Cat Magic & Birthday Cards: The Origin of the Ragdoll Commandments

If you’ve ever loved a cat, you’ll know about the magic. Not the fluffy, wholesome kind — though there’s plenty of that too. I mean the other kind. The kind where your cat does something completely unreasonable, entirely inconvenient, possibly a little rude, and you find yourself smiling anyway. Fetching the specific blanket. Moving so they can have the warm spot. Filling the bowl you know perfectly well they’re going to ignore.

You do it happily. Willingly. With genuine affection as if under a spell. Which, if you think about it, is slightly suspicious.

I’ve concluded it’s black magic. Benevolent black magic, cast by creatures so soft and so absurd and so inexplicably wonderful that resistance simply isn’t an option. My two ragdolls, Felix and Sia, have had me completely under their spell since the moment each of them arrived.

I have absolutely no complaints.

It started with a fridge magnet

I’ve always been a painter and drawer. Art was a big part of my life when I was younger, but like a lot of people, I’d drifted away from it over the years — other things took over, the sketchbooks gathered dust, and that part of me went quiet for a while.

Then we got Sia.

I started making little fridge magnets for family members — funny festive scenes with Sia as the star, put together in Photoshop. They made people laugh, and something about seeing that response lit something back up in me. But more than that, the process of making them made me want to go further. I wanted to draw her. To make real art with her in it, not just photos I’d edited.

That feeling — of picking up a creative tool and thinking yes, this is it, this is me— was something I hadn’t felt in a long time. Looking back, Sia was what brought me back to art. And art, it turned out, was the road that had been waiting for me all along.

From Christmas cards to a small business

When Felix arrived — our second ragdoll — I had twice the inspiration and twice the personality to work with. They couldn’t be more different. Felix carries himself with the absolute certainty of someone who has never once doubted his own importance. He will demand food with great urgency, watch you fill his bowl with intense focus, and then… he looks like I completely missed the point or walks away. The food was never really the point. The demand was the point. The acknowledgment of his authority was the point. You’ll notice, if you look closely at his birthday card a little further below, that this maps perfectly.

Sia operates differently — moodier, sassier, deeply committed to her own logic. She will choose a spot that makes no sense to anyone but her and occupy it with complete conviction. She is also smart and knows exactly how to charm us into doing pretty much anything she wants.

I was completely under their spell and wanted to draw them constantly.

My first greeting cards were Christmas themed, which made sense — that’s when I’d always shared my illustrations with family. My first year on Etsy I sold exclusively around the holidays, simply because I didn’t have anything else yet. Then I got more strategic: adding a Mother’s Day, a graduation, a summer holiday and a few Halloween design. The range grew, and so did my little community of cat-loving customers.
=-=-=-=-=
» **JOBS**:
1. In the essay about the ragdoll greeting cards, translate the sentence "She will choose a spot that makes no sense to anyone but her and occupy it with complete conviction." into Spanish.
2. Carry on the essay about the ragdoll greeting cards, picking up right after its final sentence.

» **SUPPLIED MATERIAL**:
=-=-=-=-=
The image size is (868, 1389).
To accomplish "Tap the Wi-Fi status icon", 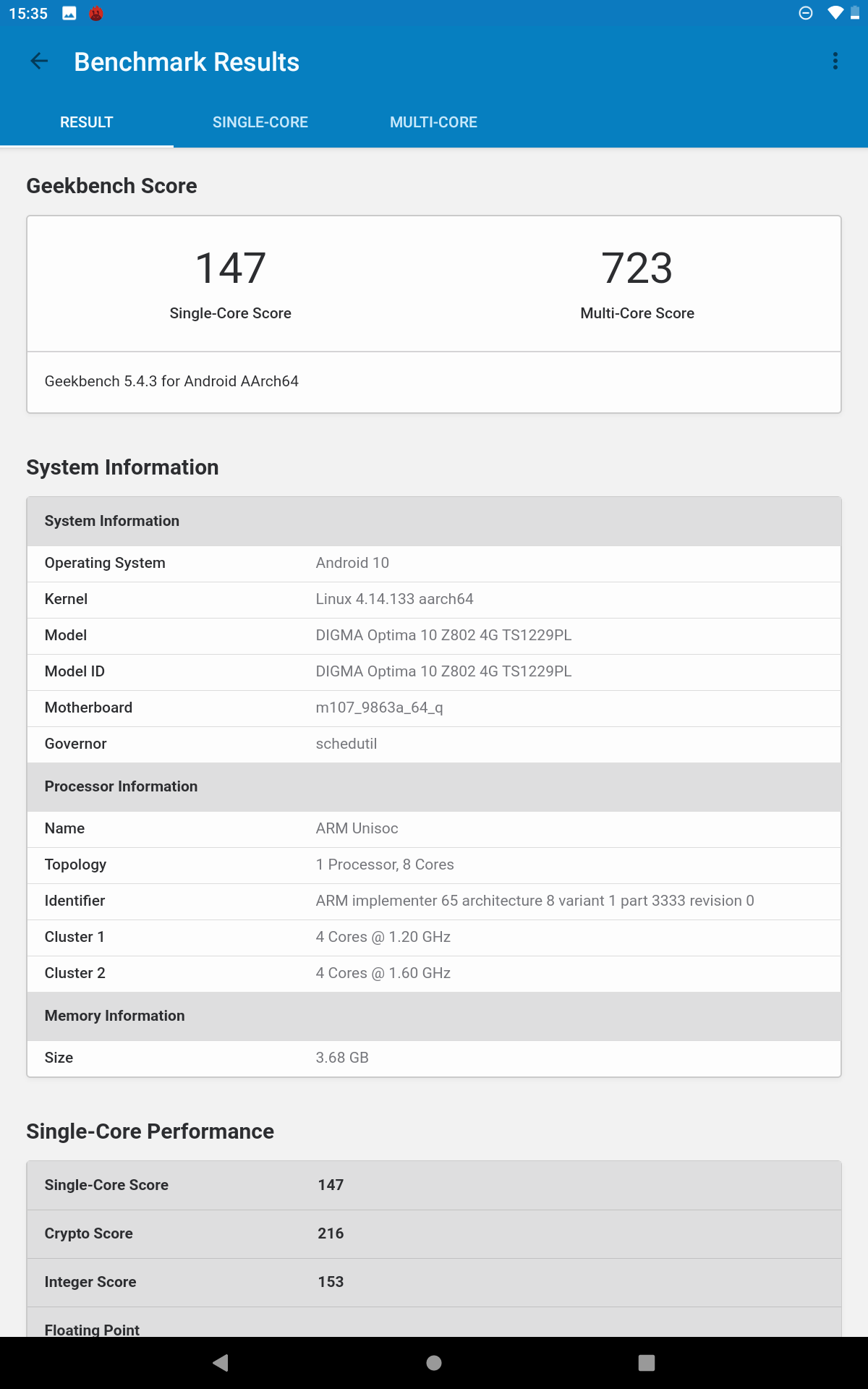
=-=-=-=-=
» **RESULTS FOR THE EXERCISE**:
1. Elige un lugar que no tiene sentido para nadie más que para ella y lo ocupa con total convicción.

2.
But Christmas remained my strongest season, and I kept returning to the same question: how do I create something that sells all year round? Something people would come back for? Birthday cards were the obvious answer. But my first few ideas felt too safe. Too generic. Nothing that felt like me. So I did what I usually do — I let it sit. Kept drawing other things, let the idea marinate quietly, and trusted that something would arrive eventually.

Felix’s commandments

We have a wonderful petsitter called Louisa who looks after Felix and Sia when we travel. Felix, being Felix, requires a fairly detailed handover. His demands update regularly — new preferences about his bowl, new rules about what he’s willing to eat and how, new expectations about the precise timing of his morning routine.

One day, mentally listing everything I needed to tell Louisa, it struck me: these aren’t just quirks. These are commandments. Felix’s commandments. Non-negotiable. Handed down. To be followed without question or delay.

And just like that, the birthday card range that had been quietly marinating found its theme.

The Ragdoll Birthday Commandments. A series of birthday cards, each one a decree that your cat would absolutely, unquestionably enforce on your special day.

Meet the cast

Card no. 1 features Felix — regal, surrounded by an enormous pile of gifts, attended by his little mouse servants, wearing a tiny crown. “You’ll accept all gifts as if it was your divine right. Even if you don’t want them.” Which is, of course, exactly how Felix approaches food, treats, attention, and most things in life. The wanting isn’t really about the having. It’s about the principle.

Cards no. 2 stars Sia dramatically flopped across a giant birthday balloon because she has decided that is where she belongs today. She also features on card no. 3, lounging in a bathtub full of bubbly champagne, demanding refills without judgement and delay — a commandment that feels, I’ll admit, quite specifically British, and very relatable at a birthday.

The mice appear throughout as royal attendants. I’ve always loved them as a supporting cast — I grew up watching Tom and Jerry, and there’s something about a tiny mouse going about very important business that makes me smile. They’ve found their way into many of my cards over the years, and the Commandments series gave them their finest roles yet.

Each card carries a small numbered wax seal — I, II, III — because from the very beginning I knew this was a series. Something collectable. Something to gather over time. They are illustrated front and back and also have funny little poems inside for maximum delight! 🙂 You can see more details in the trailers for the cards here: Commandment I, Commandment II, Commandment III.

Cards that feel like your cat

What I didn’t fully anticipate was the response. The messages from people who felt like these cards had been made for them personally.

“Your Sia looks like my Zara who has a wee tiny bowtie on her upper lip and her chin is white. She too is mitted. Will definitely order more!”

“The cats on the card are just like ours, even down to their expressions, so I just had to get this.”

“The expressions on the cats are probably the best that I have ever seen on a card.”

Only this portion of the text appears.